ACTIVITY - What is expected is a word-for-word copy of all the entries.

Stored items:

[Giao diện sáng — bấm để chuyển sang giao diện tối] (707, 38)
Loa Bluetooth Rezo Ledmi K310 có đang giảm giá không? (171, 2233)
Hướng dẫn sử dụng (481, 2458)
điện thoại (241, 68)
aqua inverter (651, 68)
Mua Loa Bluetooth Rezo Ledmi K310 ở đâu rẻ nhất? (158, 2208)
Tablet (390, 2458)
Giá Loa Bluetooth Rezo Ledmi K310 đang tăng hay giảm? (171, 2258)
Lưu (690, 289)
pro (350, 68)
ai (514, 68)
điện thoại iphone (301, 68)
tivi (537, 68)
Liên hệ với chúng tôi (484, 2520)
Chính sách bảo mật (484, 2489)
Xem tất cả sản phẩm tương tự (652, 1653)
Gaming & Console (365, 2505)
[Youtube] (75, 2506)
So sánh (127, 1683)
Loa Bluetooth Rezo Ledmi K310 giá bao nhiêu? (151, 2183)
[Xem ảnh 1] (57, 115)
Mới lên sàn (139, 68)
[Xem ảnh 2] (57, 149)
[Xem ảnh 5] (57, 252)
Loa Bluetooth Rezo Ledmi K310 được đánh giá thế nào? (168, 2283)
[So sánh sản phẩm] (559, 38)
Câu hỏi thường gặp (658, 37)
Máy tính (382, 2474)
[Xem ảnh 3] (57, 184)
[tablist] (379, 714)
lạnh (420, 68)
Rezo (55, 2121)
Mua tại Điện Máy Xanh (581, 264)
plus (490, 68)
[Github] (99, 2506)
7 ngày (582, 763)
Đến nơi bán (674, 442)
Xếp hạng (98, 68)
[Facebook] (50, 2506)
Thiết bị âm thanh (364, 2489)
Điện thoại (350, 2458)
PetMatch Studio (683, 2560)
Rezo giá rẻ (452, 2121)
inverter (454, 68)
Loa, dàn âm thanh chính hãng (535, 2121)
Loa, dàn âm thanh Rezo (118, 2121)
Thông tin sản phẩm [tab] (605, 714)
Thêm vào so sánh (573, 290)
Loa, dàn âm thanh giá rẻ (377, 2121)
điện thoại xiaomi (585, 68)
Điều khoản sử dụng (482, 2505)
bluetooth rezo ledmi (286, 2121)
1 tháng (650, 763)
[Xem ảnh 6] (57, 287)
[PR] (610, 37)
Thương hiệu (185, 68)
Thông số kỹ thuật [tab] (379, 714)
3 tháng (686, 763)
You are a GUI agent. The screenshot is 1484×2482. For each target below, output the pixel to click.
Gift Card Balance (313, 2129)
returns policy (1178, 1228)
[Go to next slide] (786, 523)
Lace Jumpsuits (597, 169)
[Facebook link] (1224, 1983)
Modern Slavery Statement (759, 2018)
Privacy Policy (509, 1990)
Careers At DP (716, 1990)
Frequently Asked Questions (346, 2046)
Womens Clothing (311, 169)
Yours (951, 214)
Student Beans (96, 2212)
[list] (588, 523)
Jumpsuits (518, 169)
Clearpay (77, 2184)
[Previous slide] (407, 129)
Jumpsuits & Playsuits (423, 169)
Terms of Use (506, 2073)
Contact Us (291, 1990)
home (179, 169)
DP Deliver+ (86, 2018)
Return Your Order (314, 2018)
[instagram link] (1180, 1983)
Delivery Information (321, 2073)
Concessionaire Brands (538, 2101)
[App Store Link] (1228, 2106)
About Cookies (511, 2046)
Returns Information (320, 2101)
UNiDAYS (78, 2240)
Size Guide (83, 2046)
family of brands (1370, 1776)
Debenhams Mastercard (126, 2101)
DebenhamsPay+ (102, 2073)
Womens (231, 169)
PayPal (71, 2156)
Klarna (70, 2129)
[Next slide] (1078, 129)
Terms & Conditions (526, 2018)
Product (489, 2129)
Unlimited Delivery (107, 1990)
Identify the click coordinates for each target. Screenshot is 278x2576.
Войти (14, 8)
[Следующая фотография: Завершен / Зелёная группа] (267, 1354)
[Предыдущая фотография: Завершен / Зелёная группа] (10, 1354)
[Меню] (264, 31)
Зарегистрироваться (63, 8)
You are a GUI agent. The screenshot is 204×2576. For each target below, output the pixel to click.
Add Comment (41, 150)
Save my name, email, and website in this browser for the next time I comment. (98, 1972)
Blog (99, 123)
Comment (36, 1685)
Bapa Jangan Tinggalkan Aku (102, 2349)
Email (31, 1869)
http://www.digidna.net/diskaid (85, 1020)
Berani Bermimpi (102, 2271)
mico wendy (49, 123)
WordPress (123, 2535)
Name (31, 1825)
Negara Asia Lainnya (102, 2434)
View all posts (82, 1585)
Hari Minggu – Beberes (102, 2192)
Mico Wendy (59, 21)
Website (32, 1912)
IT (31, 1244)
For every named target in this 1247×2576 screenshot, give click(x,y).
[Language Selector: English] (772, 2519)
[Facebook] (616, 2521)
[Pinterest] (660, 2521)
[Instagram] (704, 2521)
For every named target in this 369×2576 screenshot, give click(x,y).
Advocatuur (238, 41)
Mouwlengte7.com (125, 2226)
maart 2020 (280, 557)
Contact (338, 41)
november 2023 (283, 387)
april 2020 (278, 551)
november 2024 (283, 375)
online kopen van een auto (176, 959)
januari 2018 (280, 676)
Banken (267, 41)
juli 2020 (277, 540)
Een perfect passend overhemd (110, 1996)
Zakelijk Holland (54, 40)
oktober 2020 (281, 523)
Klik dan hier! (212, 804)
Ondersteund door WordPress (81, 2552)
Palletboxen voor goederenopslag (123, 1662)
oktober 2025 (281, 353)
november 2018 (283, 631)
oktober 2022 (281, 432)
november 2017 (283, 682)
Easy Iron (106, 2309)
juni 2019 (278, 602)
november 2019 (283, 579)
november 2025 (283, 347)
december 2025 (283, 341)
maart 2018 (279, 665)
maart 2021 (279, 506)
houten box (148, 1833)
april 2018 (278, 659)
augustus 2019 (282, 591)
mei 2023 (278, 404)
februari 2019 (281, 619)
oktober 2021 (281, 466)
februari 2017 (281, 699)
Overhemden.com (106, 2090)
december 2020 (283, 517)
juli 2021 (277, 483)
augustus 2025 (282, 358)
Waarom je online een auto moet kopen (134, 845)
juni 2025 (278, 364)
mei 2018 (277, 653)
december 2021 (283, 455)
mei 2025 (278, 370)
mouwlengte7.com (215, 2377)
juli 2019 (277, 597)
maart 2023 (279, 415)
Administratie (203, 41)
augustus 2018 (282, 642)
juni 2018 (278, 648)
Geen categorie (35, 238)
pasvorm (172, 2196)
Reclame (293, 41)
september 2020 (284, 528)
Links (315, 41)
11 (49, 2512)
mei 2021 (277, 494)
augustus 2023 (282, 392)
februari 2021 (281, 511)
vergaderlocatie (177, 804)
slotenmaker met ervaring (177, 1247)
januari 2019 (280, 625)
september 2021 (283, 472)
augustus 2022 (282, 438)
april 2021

EXERCISE RESPONSE -
[Giao diện sáng — bấm để chuyển sang giao diện tối] (707, 38)
Loa Bluetooth Rezo Ledmi K310 có đang giảm giá không? (171, 2233)
Hướng dẫn sử dụng (481, 2458)
điện thoại (241, 68)
aqua inverter (651, 68)
Mua Loa Bluetooth Rezo Ledmi K310 ở đâu rẻ nhất? (158, 2208)
Tablet (390, 2458)
Giá Loa Bluetooth Rezo Ledmi K310 đang tăng hay giảm? (171, 2258)
Lưu (690, 289)
pro (350, 68)
ai (514, 68)
điện thoại iphone (301, 68)
tivi (537, 68)
Liên hệ với chúng tôi (484, 2520)
Chính sách bảo mật (484, 2489)
Xem tất cả sản phẩm tương tự (652, 1653)
Gaming & Console (365, 2505)
[Youtube] (75, 2506)
So sánh (127, 1683)
Loa Bluetooth Rezo Ledmi K310 giá bao nhiêu? (151, 2183)
[Xem ảnh 1] (57, 115)
Mới lên sàn (139, 68)
[Xem ảnh 2] (57, 149)
[Xem ảnh 5] (57, 252)
Loa Bluetooth Rezo Ledmi K310 được đánh giá thế nào? (168, 2283)
[So sánh sản phẩm] (559, 38)
Câu hỏi thường gặp (658, 37)
Máy tính (382, 2474)
[Xem ảnh 3] (57, 184)
[tablist] (379, 714)
lạnh (420, 68)
Rezo (55, 2121)
Mua tại Điện Máy Xanh (581, 264)
plus (490, 68)
[Github] (99, 2506)
7 ngày (582, 763)
Đến nơi bán (674, 442)
Xếp hạng (98, 68)
[Facebook] (50, 2506)
Thiết bị âm thanh (364, 2489)
Điện thoại (350, 2458)
PetMatch Studio (683, 2560)
Rezo giá rẻ (452, 2121)
inverter (454, 68)
Loa, dàn âm thanh chính hãng (535, 2121)
Loa, dàn âm thanh Rezo (118, 2121)
Thông tin sản phẩm [tab] (605, 714)
Thêm vào so sánh (573, 290)
Loa, dàn âm thanh giá rẻ (377, 2121)
điện thoại xiaomi (585, 68)
Điều khoản sử dụng (482, 2505)
bluetooth rezo ledmi (286, 2121)
1 tháng (650, 763)
[Xem ảnh 6] (57, 287)
[PR] (610, 37)
Thương hiệu (185, 68)
Thông số kỹ thuật [tab] (379, 714)
3 tháng (686, 763)
You are a GUI agent. The screenshot is 1484×2482. For each target below, output the pixel to click.
Gift Card Balance (313, 2129)
returns policy (1178, 1228)
[Go to next slide] (786, 523)
Lace Jumpsuits (597, 169)
[Facebook link] (1224, 1983)
Modern Slavery Statement (759, 2018)
Privacy Policy (509, 1990)
Careers At DP (716, 1990)
Frequently Asked Questions (346, 2046)
Womens Clothing (311, 169)
Yours (951, 214)
Student Beans (96, 2212)
[list] (588, 523)
Jumpsuits (518, 169)
Clearpay (77, 2184)
[Previous slide] (407, 129)
Jumpsuits & Playsuits (423, 169)
Terms of Use (506, 2073)
Contact Us (291, 1990)
home (179, 169)
DP Deliver+ (86, 2018)
Return Your Order (314, 2018)
[instagram link] (1180, 1983)
Delivery Information (321, 2073)
Concessionaire Brands (538, 2101)
[App Store Link] (1228, 2106)
About Cookies (511, 2046)
Returns Information (320, 2101)
UNiDAYS (78, 2240)
Size Guide (83, 2046)
family of brands (1370, 1776)
Debenhams Mastercard (126, 2101)
DebenhamsPay+ (102, 2073)
Womens (231, 169)
PayPal (71, 2156)
Klarna (70, 2129)
[Next slide] (1078, 129)
Terms & Conditions (526, 2018)
Product (489, 2129)
Unlimited Delivery (107, 1990)
Identify the click coordinates for each target. Screenshot is 278x2576.
Войти (14, 8)
[Следующая фотография: Завершен / Зелёная группа] (267, 1354)
[Предыдущая фотография: Завершен / Зелёная группа] (10, 1354)
[Меню] (264, 31)
Зарегистрироваться (63, 8)
You are a GUI agent. The screenshot is 204×2576. For each target below, output the pixel to click.
Add Comment (41, 150)
Save my name, email, and website in this browser for the next time I comment. (98, 1972)
Blog (99, 123)
Comment (36, 1685)
Bapa Jangan Tinggalkan Aku (102, 2349)
Email (31, 1869)
http://www.digidna.net/diskaid (85, 1020)
Berani Bermimpi (102, 2271)
mico wendy (49, 123)
WordPress (123, 2535)
Name (31, 1825)
Negara Asia Lainnya (102, 2434)
View all posts (82, 1585)
Hari Minggu – Beberes (102, 2192)
Mico Wendy (59, 21)
Website (32, 1912)
IT (31, 1244)
For every named target in this 1247×2576 screenshot, give click(x,y).
[Language Selector: English] (772, 2519)
[Facebook] (616, 2521)
[Pinterest] (660, 2521)
[Instagram] (704, 2521)
For every named target in this 369×2576 screenshot, give click(x,y).
Advocatuur (238, 41)
Mouwlengte7.com (125, 2226)
maart 2020 (280, 557)
Contact (338, 41)
november 2023 (283, 387)
april 2020 (278, 551)
november 2024 (283, 375)
online kopen van een auto (176, 959)
januari 2018 (280, 676)
Banken (267, 41)
juli 2020 (277, 540)
Een perfect passend overhemd (110, 1996)
Zakelijk Holland (54, 40)
oktober 2020 (281, 523)
Klik dan hier! (212, 804)
Ondersteund door WordPress (81, 2552)
Palletboxen voor goederenopslag (123, 1662)
oktober 2025 (281, 353)
november 2018 (283, 631)
oktober 2022 (281, 432)
november 2017 (283, 682)
Easy Iron (106, 2309)
juni 2019 (278, 602)
november 2019 (283, 579)
november 2025 (283, 347)
december 2025 (283, 341)
maart 2018 (279, 665)
maart 2021 (279, 506)
houten box (148, 1833)
april 2018 (278, 659)
augustus 2019 (282, 591)
mei 2023 (278, 404)
februari 2019 (281, 619)
oktober 2021 (281, 466)
februari 2017 (281, 699)
Overhemden.com (106, 2090)
december 2020 (283, 517)
juli 2021 (277, 483)
augustus 2025 (282, 358)
Waarom je online een auto moet kopen (134, 845)
juni 2025 (278, 364)
mei 2018 (277, 653)
december 2021 (283, 455)
mei 2025 (278, 370)
mouwlengte7.com (215, 2377)
juli 2019 (277, 597)
maart 2023 (279, 415)
Administratie (203, 41)
augustus 2018 (282, 642)
juni 2018 (278, 648)
Geen categorie (35, 238)
pasvorm (172, 2196)
Reclame (293, 41)
september 2020 (284, 528)
Links (315, 41)
11 (49, 2512)
mei 2021 (277, 494)
augustus 2023 (282, 392)
februari 2021 (281, 511)
vergaderlocatie (177, 804)
slotenmaker met ervaring (177, 1247)
januari 2019 (280, 625)
september 2021 (283, 472)
augustus 2022 (282, 438)
april 2021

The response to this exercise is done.